Games Radar's Sam Loveridge was particularly impressed by the PS5's "Control Centre," a new section of the UI that changes based on the context of what the user has been doing.
"It really is amazing tech, skipping you past loading screens and menus at a blink"
"There's even a section called the Switcher right there next to the home button, which allows you to jump between recently accessed games with ease. It's not quite the Quick Resume functionality of the Xbox Series X, as games are not held in suspension, but the speed at which they launch -- even from disc or external SSD -- will trick you into thinking they are.
"More importantly though, it will also offer up info related to what you're doing in-game. These little Activities cards pop up like colourful tourism board signs, pointing you to your next trophy, or your recent screenshots, or offering up more info on the mission you're currently tackling. It'll even let you jump to another in-game activity entirely if you so wish... It really is amazing tech, skipping you past loading screens and menus at a blink."
In his review, GameSpot's Mat Paget revealed that he completed all of stealth challenges in Insomniac's Spider-Man: Miles Morales through Activities cards in the PS5 Control Center -- no need to navigate through the game's menus or even traverse its open world to the mission marker. This is made possible, he said, by the PS5's consistently fast load times for all games.

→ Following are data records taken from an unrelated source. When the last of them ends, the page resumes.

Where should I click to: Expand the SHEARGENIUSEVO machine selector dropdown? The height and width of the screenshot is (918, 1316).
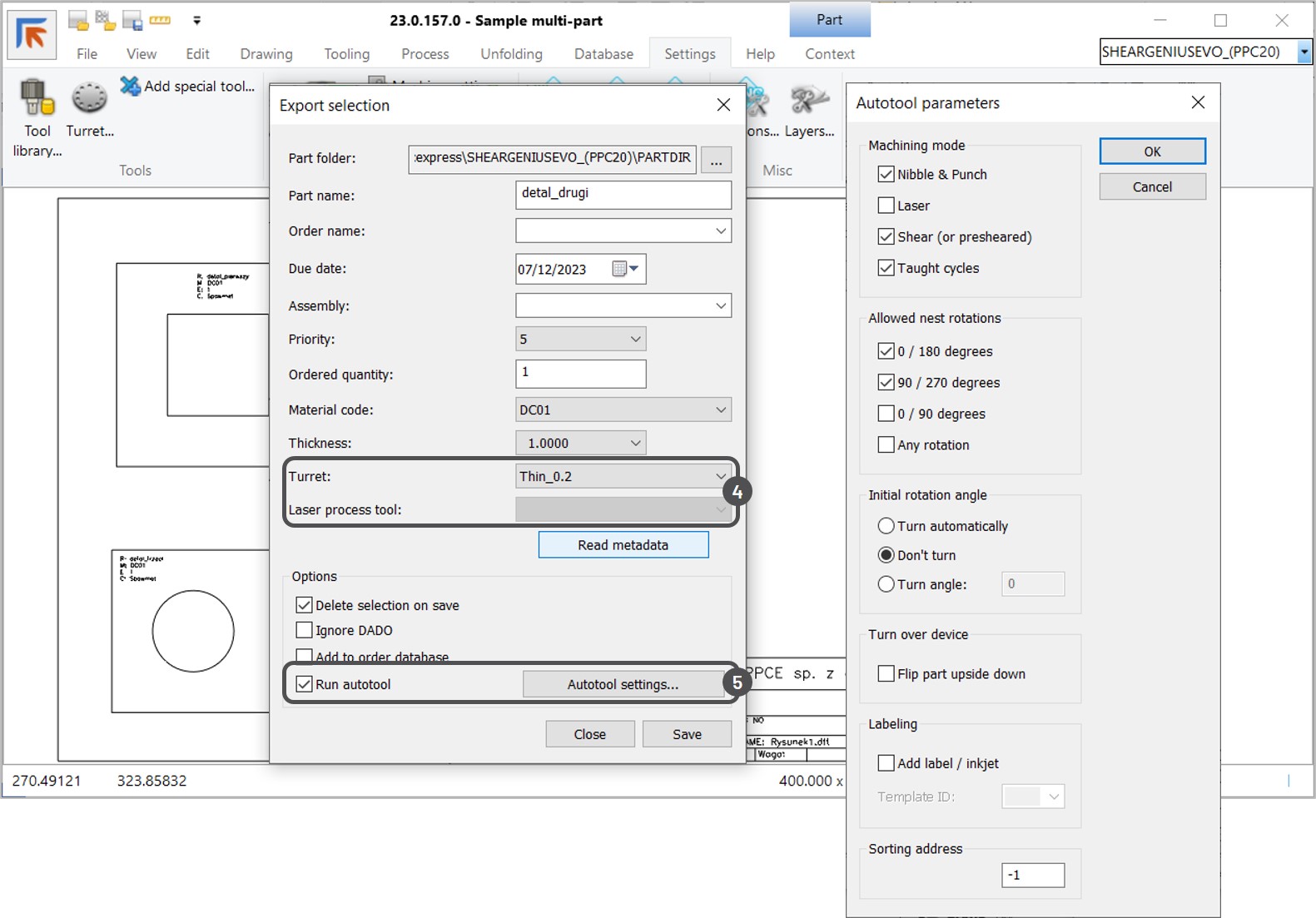point(1304,52)
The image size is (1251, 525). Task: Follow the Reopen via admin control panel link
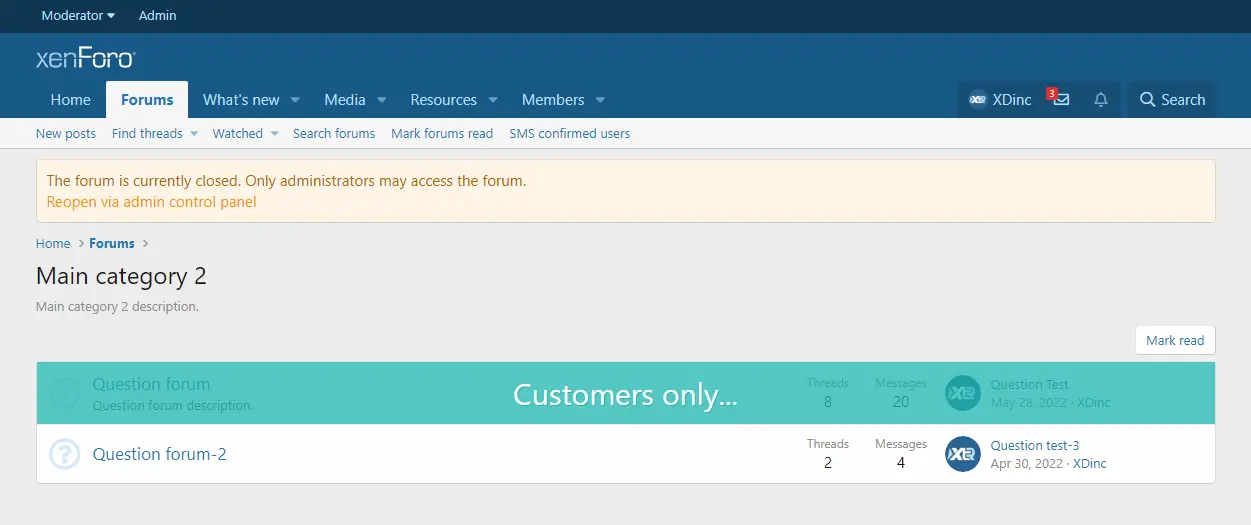151,202
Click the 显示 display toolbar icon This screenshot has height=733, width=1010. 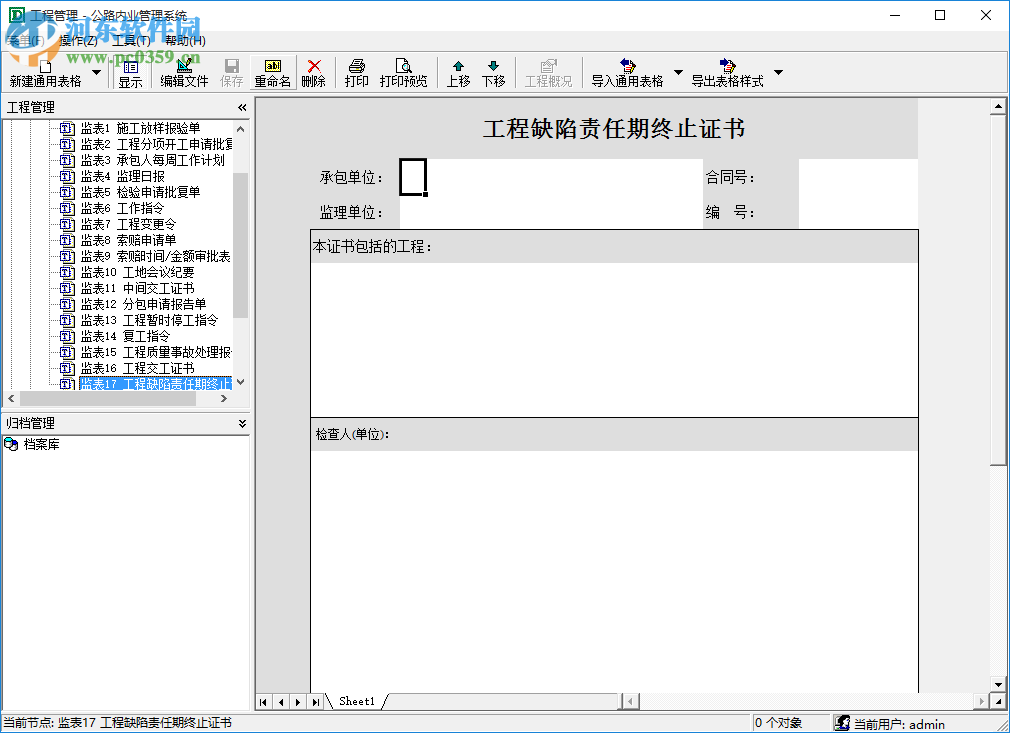pos(131,72)
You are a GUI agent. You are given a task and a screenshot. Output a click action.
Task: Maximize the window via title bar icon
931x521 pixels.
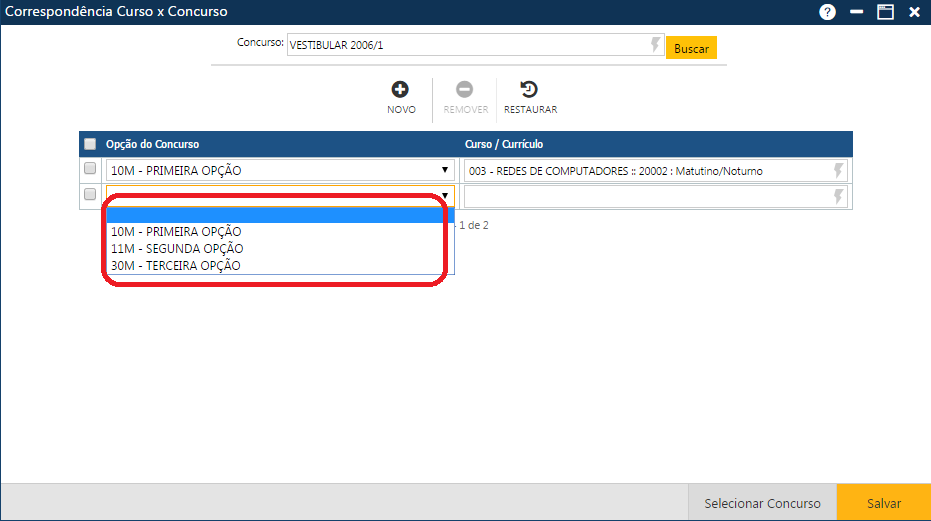coord(885,12)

"Loading into the new web-slinging adventure from the homepage takes less than ten seconds, and once you're swinging around Manhattan, you'll only wait a couple more to fast travel anywhere around the huge open world," Paget said.
"This stark improvement ensures you're spending more time playing and less time waiting for the game to load, but it also benefits the actual streaming of the open world... One of the more impressive early showcases for this comes as you finish a mission inside an enemy hideout. Forced to make a quick escape, you aim at a vent and sling Spider-Man through it, launching him into the open world seamlessly at a high speed. It's a quick moment, but it's a technical achievement that makes me excited for the next generation of open-world games."

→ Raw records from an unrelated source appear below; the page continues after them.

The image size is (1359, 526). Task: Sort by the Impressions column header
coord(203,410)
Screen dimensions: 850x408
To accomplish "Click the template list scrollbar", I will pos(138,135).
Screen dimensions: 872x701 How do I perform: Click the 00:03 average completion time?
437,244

This may be the most crucial difference between PlayStation 5 and Xbox Series X|S at the dawn of this new generation. We cannot simply ignore the fact that Microsoft has made a conscious choice to move away from vast leaps between consoles, and toward the kind of consistency the Game Pass ecosystem demands. But we also can't ignore that Microsoft's choice inherently reduces opportunities to exploit the excitement of the new -- which is what hardware reviewers look for when arriving at their conclusions.
It is all part of a longer term strategy on Microsoft's part, the validity of which will be proven over months and years. What Sony has proved is that, whatever the future of games ultimately looks like, nothing beats a few bells and whistles when it comes to stoking excitement in the here and now.